Há em setores do mercado financeiro a visão de que a política fiscal deveria contribuir com o controle da inflação, mas que ela vai no sentido oposto ao da política monetária.

 

Não concordo, pois estamos fazendo uma política fiscal sólida e responsável há muitos anos. Nos últimos dez anos, o Brasil foi um dos campeões de superávit primário. É verdade também que era campeão de juros altos, então tinha de fazer primário alto para pagar o juro. Agora os juros caíram, sobra superávit para desonerações. Neste ano, estamos perseguindo um primário de 3,1% do PIB, a meta cheia. Mas, como ainda é um ano de crise econômica internacional, ainda fazemos um pouco de política anticíclica, com desonerações de mais de 70 bilhões de reais, é salutar para a economia. Se a gente não faz o primário cheio, não é por falta de esforço para controlar gastos. Os três principais gastos do governo estão controlados. A Previdência é a maior despesa, são 340 bilhões de reais por ano. O déficit já chegou a 1,8% do PIB, hoje é menos de 1%. A segunda despesa, a folha de pagamento, de 200 bilhões de reais, tem caído como porcentual do PIB e deve ser de 4,2% neste ano. A terceira despesa é com juros e também regride. O Brasil chegou a pagar 7% ou 8% do PIB, em 2013 vão ser 4,5%. Temos algum aumento com educação e saúde, aí ninguém vai ser contra, e temos alta do investimento público. No mais, todas as despesas estão controladas. E o mais importante: o déficit nominal cai ano a ano. Em 2013, estará abaixo de 2,5%.

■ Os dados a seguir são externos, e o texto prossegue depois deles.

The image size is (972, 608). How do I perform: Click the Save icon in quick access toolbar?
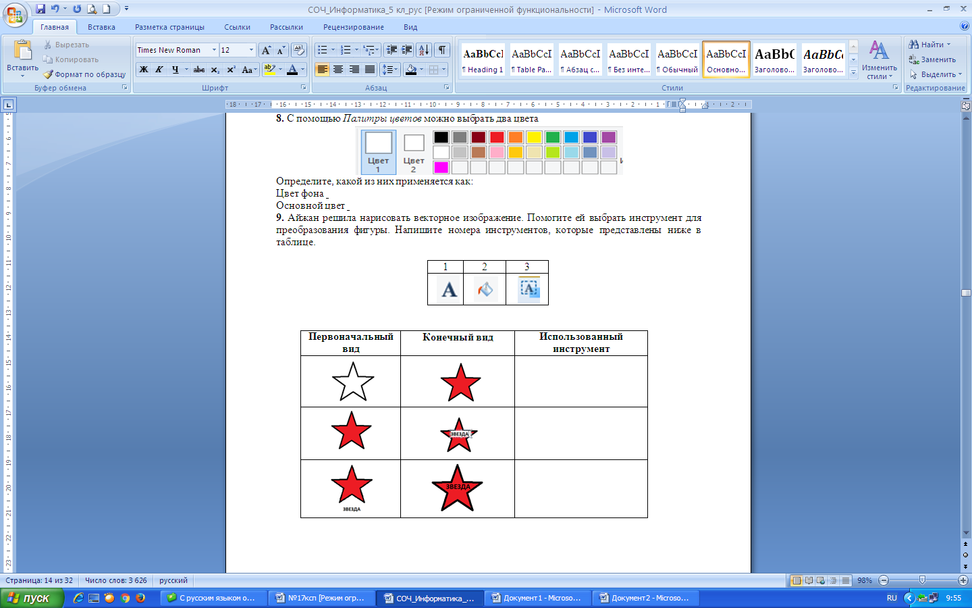[41, 9]
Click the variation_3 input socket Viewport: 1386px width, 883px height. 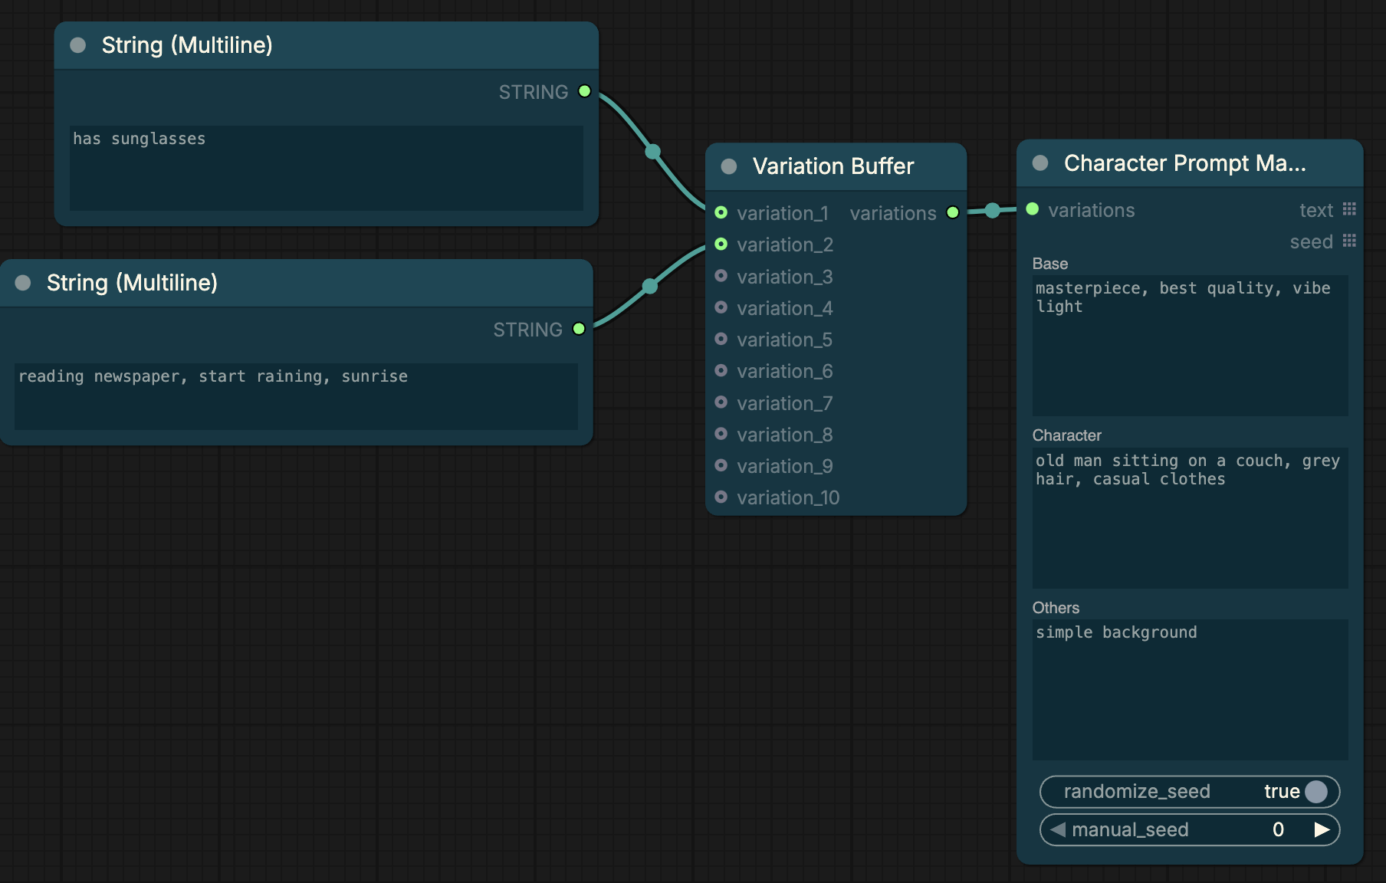721,276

O ministro Delfim Netto defende a adoção do déficit nominal zero no médio prazo. Qual a sua opinião?

 

É um bom objetivo e implicitamente existe na equipe econômica. Em 2008, eu o perseguia para 2010 e era factível, não tivesse eclodido a crise financeira no fim de 2008. É possível fazer déficit nominal zero nos próximos anos, mas não vou me comprometer com datas, pois ainda há instabilidade mundial.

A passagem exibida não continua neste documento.